Uber Fires 20 Employees for Sexual Harassment, Misconduct

Los Angeles, CA (Law Firm Newswire) August 4, 2017 – Uber, a ride hailing company based in San Francisco, California, has fired 20 employees after an investigation into over 200 sexual harassment cases. While the identities of those terminated have not been released, reports indicate that some of those fired included senior executives.

The investigation was spurred after former Uber engineer Susan Fowler alleged she was sexually harassed, and human resources failed to respond to her complaints. International law firm Perkins Coie LLP investigated the company in the wake of Fowler’s allegations, which led to the discovery of more than 200 sexual harassment and misconduct cases in the company.

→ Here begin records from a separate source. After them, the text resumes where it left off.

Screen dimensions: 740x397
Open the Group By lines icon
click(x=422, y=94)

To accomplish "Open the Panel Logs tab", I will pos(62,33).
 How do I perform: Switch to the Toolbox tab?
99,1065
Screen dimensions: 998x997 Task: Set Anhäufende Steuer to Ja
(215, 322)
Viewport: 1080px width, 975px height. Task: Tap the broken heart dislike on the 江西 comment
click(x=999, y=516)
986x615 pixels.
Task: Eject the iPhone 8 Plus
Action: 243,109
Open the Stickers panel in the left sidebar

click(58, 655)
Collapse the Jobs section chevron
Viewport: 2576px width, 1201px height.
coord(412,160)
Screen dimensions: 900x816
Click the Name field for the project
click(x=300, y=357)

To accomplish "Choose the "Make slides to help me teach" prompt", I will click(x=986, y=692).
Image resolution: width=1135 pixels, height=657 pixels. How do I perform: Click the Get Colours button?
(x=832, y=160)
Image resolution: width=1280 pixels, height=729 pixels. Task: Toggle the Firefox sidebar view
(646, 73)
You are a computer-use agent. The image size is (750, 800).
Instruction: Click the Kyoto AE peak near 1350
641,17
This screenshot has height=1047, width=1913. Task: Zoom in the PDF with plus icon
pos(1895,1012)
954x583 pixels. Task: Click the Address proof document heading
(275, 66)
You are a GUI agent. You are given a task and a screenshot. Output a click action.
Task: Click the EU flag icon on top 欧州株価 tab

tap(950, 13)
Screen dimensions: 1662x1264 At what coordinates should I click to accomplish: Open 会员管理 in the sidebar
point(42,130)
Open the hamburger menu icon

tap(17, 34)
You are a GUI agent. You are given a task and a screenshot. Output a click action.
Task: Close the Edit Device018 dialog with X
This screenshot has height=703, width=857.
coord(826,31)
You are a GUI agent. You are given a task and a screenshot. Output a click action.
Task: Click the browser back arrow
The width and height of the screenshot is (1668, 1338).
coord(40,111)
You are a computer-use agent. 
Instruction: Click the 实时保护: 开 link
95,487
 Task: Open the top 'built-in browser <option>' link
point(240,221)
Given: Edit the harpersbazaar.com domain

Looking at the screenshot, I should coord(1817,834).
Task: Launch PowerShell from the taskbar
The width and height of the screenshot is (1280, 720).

Fowler alleged her manager propositioned her for sex when she joined the company, and described in a blog post several sexist incidents in the company. One incident involved a director explaining the low number of women working at the company, saying “the women of Uber just need to step up and be better engineers.” Another discrimination incident occurred when her organization decided to order leather jackets for everyone, but failed to offer any to women because there were “not enough women to justify placing the order.”

After Fowler announced her claims, Uber created a hotline for employees to report incidents of sexual harassment, discrimination or other employment misconduct. Perkins Coie investigated 215 of the reports, which revealed that over 100 cases of reported misconduct had been ignored by the company. Acting on the law firm’s recommendation, human resources fired over 20 employees.

Additionally, Uber organized a meeting with its 12,000 employees to discuss the investigation’s findings. As a result, over 40 additional employees were reprimanded or referred to counseling or training.

Uber has been the subject of negative attention regarding its workplace culture, as several other incidents of issues with discrimination and internal leadership have arisen in the company over the past few years. This story is especially significant in the context of the Silicon Valley’s reputation for attracting male tech talent, but not female, and the tech industry’s failure to close the gender gap.